The technology is still evolving in terms of being able to use a person’s brain waves for authentication purposes as security has become the foremost concern in today’s time. But it is a heavily researched field that has drawn the attention of several federal organizations. The National Science Foundation (NSF), funds a three-year project on which Serwadda ,some students and others from Syracuse University and the University of Alabama-Birmingham are exploring how several behavioral modalities, including EEG brain patterns, could be leveraged to augment traditional user authentication mechanisms.
There are no installations yet, but a lot of research is going on to see if EEG patterns could be incorporated into standard behavioral authentication procedures.
Assuming a system uses EEG as the modality for user authentication, typically for such a system, all variables have been optimized to maximize authentication accuracy. A selection of such variables would include:
- The features used to build user templates.

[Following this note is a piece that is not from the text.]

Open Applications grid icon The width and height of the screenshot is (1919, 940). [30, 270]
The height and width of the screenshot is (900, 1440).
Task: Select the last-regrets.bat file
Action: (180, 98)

- The signal frequency ranges from which features are extracted.
- The regions of the brain on which the electrodes are placed, among other variables.
As an assumption for authentication system questions were put up as – If a malicious entity were to somehow access templates from this authentication-optimized system, would he or she be able to exploit these templates to infer non-authentication-centric information about the users with high accuracy? • In the event that such inferences are possible, which attributes of template design could reduce or increase the threat?
Turns out, they indeed found EEG authentication systems to give away non-authentication-centric information. Using an authentication system from UC-Berkeley and a variant of another from a team at Binghamton University and the University of Buffalo, students tested their hypothesis, using alcoholism as the sensitive private information which an adversary might want to infer from EEG authentication templates.
A study was conducted as – involving 25 formally diagnosed alcoholics and 25 non-alcoholic subjects, the lowest error rate obtained when identifying alcoholics was 25 percent, meaning a classification accuracy of approximately 75 percent.
When they tweaked the system and changed several variables, they found that the ability to detect alcoholic behavior could be tremendously reduced at the cost of slightly reducing the performance of the EEG authentication system.